* Task goal *
Rewrite the stretch of rows below, from the line containing "Task: Uncheck the Points selection filter" through the line containing "point(39,385)", as a JSON list of strings with one string per line, leaving out any blank lines.

* Listed entries *
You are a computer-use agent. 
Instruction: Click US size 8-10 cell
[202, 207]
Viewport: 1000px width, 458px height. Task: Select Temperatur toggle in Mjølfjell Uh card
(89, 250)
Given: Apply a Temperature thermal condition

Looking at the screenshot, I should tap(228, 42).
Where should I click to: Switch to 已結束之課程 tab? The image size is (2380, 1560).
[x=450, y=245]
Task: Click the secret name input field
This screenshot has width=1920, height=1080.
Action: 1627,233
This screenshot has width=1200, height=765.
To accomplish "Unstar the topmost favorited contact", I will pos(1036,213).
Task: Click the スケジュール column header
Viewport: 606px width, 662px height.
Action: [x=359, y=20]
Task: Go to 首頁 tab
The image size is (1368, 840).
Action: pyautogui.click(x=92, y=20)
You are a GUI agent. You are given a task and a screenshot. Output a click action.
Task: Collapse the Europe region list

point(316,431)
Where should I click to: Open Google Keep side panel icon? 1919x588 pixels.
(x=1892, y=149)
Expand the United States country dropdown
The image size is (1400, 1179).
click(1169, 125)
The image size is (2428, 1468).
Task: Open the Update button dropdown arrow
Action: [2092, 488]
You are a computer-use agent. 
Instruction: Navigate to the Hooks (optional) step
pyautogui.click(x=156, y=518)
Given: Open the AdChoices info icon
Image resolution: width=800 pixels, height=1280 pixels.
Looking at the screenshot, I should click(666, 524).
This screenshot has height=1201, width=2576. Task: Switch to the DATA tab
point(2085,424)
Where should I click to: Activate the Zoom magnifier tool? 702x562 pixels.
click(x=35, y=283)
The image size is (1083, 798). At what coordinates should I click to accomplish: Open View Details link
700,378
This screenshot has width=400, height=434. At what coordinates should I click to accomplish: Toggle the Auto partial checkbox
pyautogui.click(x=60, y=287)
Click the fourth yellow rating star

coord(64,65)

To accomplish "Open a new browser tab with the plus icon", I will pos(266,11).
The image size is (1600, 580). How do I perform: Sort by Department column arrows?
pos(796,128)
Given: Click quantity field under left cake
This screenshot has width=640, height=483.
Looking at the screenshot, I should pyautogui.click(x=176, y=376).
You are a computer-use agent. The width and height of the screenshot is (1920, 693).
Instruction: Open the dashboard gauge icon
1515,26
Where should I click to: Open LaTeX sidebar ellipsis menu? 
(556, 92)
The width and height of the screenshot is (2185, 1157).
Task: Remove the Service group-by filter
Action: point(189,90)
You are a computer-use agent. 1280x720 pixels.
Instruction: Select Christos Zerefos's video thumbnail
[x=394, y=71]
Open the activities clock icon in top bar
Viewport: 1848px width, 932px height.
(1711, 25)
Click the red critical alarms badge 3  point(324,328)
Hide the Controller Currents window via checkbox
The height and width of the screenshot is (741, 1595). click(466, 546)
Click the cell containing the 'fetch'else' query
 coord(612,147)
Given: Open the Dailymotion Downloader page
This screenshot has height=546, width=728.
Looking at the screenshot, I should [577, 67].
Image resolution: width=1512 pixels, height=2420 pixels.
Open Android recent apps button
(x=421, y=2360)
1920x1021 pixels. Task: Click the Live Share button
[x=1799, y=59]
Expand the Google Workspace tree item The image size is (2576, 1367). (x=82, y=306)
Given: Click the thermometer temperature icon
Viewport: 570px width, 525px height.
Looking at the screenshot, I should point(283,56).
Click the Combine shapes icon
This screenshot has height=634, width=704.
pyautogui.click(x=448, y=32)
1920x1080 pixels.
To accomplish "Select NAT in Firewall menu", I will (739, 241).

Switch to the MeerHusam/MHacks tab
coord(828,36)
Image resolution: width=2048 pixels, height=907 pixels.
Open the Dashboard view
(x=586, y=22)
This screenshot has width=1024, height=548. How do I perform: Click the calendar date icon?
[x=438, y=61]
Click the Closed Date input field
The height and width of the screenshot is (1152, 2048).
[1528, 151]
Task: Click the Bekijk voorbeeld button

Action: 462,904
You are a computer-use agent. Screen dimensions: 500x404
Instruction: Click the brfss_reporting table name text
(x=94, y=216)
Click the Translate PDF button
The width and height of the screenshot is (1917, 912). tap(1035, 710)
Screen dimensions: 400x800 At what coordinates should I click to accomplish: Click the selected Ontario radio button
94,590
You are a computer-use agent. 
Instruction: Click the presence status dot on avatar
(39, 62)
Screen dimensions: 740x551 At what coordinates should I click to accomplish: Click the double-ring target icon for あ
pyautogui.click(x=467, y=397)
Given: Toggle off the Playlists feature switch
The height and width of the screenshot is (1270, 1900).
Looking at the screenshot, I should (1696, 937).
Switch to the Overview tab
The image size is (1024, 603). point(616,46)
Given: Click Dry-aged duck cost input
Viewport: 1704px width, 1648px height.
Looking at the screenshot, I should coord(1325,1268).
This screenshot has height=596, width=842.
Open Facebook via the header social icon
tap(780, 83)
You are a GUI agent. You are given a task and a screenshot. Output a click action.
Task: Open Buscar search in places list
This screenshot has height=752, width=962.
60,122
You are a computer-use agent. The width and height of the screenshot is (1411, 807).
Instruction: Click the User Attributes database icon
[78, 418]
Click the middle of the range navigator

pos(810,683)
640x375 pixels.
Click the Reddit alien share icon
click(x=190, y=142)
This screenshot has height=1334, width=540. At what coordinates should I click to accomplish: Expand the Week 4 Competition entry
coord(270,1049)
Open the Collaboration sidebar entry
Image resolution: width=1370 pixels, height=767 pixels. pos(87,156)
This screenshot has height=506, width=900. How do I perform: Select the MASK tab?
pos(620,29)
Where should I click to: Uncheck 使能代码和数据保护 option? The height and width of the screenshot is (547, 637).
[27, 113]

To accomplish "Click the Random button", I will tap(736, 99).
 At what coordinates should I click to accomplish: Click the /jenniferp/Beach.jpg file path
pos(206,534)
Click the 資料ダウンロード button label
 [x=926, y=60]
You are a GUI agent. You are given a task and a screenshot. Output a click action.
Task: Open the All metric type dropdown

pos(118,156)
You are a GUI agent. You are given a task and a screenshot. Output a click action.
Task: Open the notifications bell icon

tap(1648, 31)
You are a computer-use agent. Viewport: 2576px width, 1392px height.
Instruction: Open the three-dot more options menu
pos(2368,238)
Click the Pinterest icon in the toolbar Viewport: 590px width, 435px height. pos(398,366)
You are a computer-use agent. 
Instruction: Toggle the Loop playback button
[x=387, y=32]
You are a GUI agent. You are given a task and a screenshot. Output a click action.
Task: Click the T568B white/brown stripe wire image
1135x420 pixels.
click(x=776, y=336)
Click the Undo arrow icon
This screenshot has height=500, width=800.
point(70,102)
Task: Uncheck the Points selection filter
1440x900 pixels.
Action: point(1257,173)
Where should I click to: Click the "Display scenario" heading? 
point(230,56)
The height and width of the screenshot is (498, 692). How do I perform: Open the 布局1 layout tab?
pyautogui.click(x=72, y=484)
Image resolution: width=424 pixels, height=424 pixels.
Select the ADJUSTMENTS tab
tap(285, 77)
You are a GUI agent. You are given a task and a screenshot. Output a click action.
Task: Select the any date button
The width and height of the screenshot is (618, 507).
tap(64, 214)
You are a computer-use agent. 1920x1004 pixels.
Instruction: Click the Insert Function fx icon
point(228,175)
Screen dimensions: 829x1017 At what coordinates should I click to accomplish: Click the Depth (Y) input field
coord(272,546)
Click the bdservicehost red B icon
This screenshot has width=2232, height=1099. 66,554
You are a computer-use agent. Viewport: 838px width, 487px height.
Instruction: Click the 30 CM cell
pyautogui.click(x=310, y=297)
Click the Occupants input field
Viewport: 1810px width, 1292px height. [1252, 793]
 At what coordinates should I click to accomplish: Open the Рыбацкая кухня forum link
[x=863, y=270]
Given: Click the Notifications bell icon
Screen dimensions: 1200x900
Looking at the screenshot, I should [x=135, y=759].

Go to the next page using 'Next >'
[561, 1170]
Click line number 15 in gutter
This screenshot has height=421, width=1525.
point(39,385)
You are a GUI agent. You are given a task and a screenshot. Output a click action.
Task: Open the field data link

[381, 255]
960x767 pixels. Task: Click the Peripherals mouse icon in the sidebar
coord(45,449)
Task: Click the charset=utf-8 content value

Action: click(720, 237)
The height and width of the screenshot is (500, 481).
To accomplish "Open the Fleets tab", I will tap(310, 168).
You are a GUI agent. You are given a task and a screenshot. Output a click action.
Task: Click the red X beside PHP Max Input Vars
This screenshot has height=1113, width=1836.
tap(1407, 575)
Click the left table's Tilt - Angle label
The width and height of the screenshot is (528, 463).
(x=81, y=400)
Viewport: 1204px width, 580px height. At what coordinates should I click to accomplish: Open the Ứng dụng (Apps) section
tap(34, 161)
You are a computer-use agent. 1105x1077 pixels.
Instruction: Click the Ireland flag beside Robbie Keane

* Output below *
[
  "Task: Uncheck the Points selection filter",
  "1440x900 pixels.",
  "Action: point(1257,173)",
  "Where should I click to: Click the \"Display scenario\" heading? ",
  "point(230,56)",
  "The height and width of the screenshot is (498, 692). How do I perform: Open the 布局1 layout tab?",
  "pyautogui.click(x=72, y=484)",
  "Image resolution: width=424 pixels, height=424 pixels.",
  "Select the ADJUSTMENTS tab",
  "tap(285, 77)",
  "You are a GUI agent. You are given a task and a screenshot. Output a click action.",
  "Task: Select the any date button",
  "The width and height of the screenshot is (618, 507).",
  "tap(64, 214)",
  "You are a computer-use agent. 1920x1004 pixels.",
  "Instruction: Click the Insert Function fx icon",
  "point(228,175)",
  "Screen dimensions: 829x1017 At what coordinates should I click to accomplish: Click the Depth (Y) input field",
  "coord(272,546)",
  "Click the bdservicehost red B icon",
  "This screenshot has width=2232, height=1099. 66,554",
  "You are a computer-use agent. Viewport: 838px width, 487px height.",
  "Instruction: Click the 30 CM cell",
  "pyautogui.click(x=310, y=297)",
  "Click the Occupants input field",
  "Viewport: 1810px width, 1292px height. [1252, 793]",
  " At what coordinates should I click to accomplish: Open the Рыбацкая кухня forum link",
  "[x=863, y=270]",
  "Given: Click the Notifications bell icon",
  "Screen dimensions: 1200x900",
  "Looking at the screenshot, I should [x=135, y=759].",
  "Go to the next page using 'Next >'",
  "[561, 1170]",
  "Click line number 15 in gutter",
  "This screenshot has height=421, width=1525.",
  "point(39,385)"
]